Car acceleration: from 0-60 mph to launch control

Most American car reviews quote a 0-60 mph time. European reviews quote 0-100 km/h, slightly slower because 100 km/h = 62.14 mph, not 60. Convert at the start of any comparison.

  • Hypercar = 2.0 s 0-60 (13.4 m/s^2, 1.37 g)
  • Tesla Model S Plaid = 2.07 s 0-60 (13.0 m/s^2, 1.32 g)
  • Supercar = 3.0 s 0-60 (8.94 m/s^2, 0.91 g)
  • Sports car = 5.0 s 0-60 (5.36 m/s^2, 0.55 g)
  • Sedan = 7.0 s 0-60 (3.83 m/s^2, 0.39 g)
  • Economy car = 10.0 s 0-60 (2.68 m/s^2, 0.27 g)
  • Heavy truck = 15.0 s 0-60 (1.79 m/s^2, 0.18 g)

Engineering acceleration is limited by tire grip. A car cannot accelerate at more than the coefficient of friction times g without spinning the wheels. Sticky street tires hit about 1.1 g; slick racing tires reach 1.5 g. Anything beyond demands aerodynamic downforce, only possible at speed.

Free fall and gravitational acceleration

In a vacuum every object falls at the same acceleration: g, the local gravitational acceleration. On Earth this is 9.80665 m/s^2 by definition. The actual value varies slightly with latitude and altitude. At the equator g is about 9.78 m/s^2; at the poles, 9.83 m/s^2. The acceleration calculator uses 9.80665 m/s^2 unless you pick a different planet.

Free fall calculations ignore air drag

Real falling objects do not keep accelerating forever. Air drag grows with velocity until it balances gravity, locking the body at terminal velocity. A penny dropped from a tall building reaches terminal velocity at about 11 m/s; the myth that it can kill someone at street level is just that, a myth.

On Mars (3.71 m/s^2) you would fall at less than 40 percent of Earth's pace. Jupiter's "surface" gravity at the 1-bar atmospheric level is 24.79 m/s^2, two and a half times Earth's. Most humans could not stand on Jupiter, let alone walk.

Acceleration records and limits

Colonel John Stapp set the human survivable acceleration record in 1954 on a rocket sled at Holloman Air Force Base. He decelerated from 1,017 km/h to zero in 1.4 seconds, peaking at 46.2 g (453 m/s^2). The test led directly to automotive seat-belt regulations in the 1960s.

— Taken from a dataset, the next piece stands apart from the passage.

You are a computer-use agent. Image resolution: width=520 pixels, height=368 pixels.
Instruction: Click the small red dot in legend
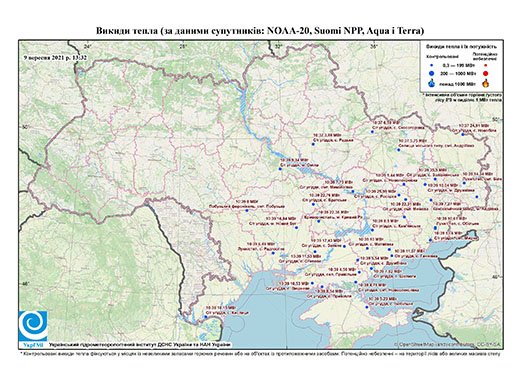click(485, 65)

At the other extreme, the Large Hadron Collider accelerates protons through electromagnetic fields to 99.9999991 percent of light speed. The acceleration is not constant but ramps protons from rest to near-c in seconds, with peak accelerations on the order of 10^16 m/s^2. Nothing biological survives that.

FAQ

Use a = (v - v0) / t for velocity-time problems or a = F / m for Newton's second law. Speeding up from 0 to 60 mph (26.82 m/s) in 5 seconds gives a = 26.82 / 5 = 5.36 m/s^2.
Standard gravity is exactly 9.80665 m/s^2, defined by NIST and BIPM. Casual physics rounds this to 9.81 m/s^2 or 10 m/s^2 for mental math. The Moon has 1.62 m/s^2, Mars 3.71 m/s^2.
Velocity is how fast something moves (m/s). Acceleration is how quickly the velocity changes (m/s^2). A car cruising at 120 km/h has high velocity and zero acceleration.
Divide force by mass: a = F / m. A 100 N force on a 20 kg crate gives 5 m/s^2. The crate gains 5 m/s of velocity per second the force is applied.
Negative acceleration means the object slows down. A car braking from 100 km/h (27.78 m/s) to a stop in 5 seconds decelerates at -5.56 m/s^2. The sign indicates direction relative to motion.
Distance equals ½ g t^2. After 1 second a body has fallen 4.9 m; after 2 seconds, 19.6 m; after 5 seconds, 122.6 m. These figures assume no air resistance and Earth gravity.
1 g feels like normal body weight pressing into a chair. Roller coasters reach 3-6 g. Fighter pilots in G-suits can briefly tolerate 9 g. Colonel John Stapp survived a peak of 46.2 g on a rocket sled in 1954.
Divide by 9.80665. An acceleration of 49 m/s^2 equals 49 / 9.80665 = 4.997 g, close to 5 g. Multiply by 9.80665 to go the other way.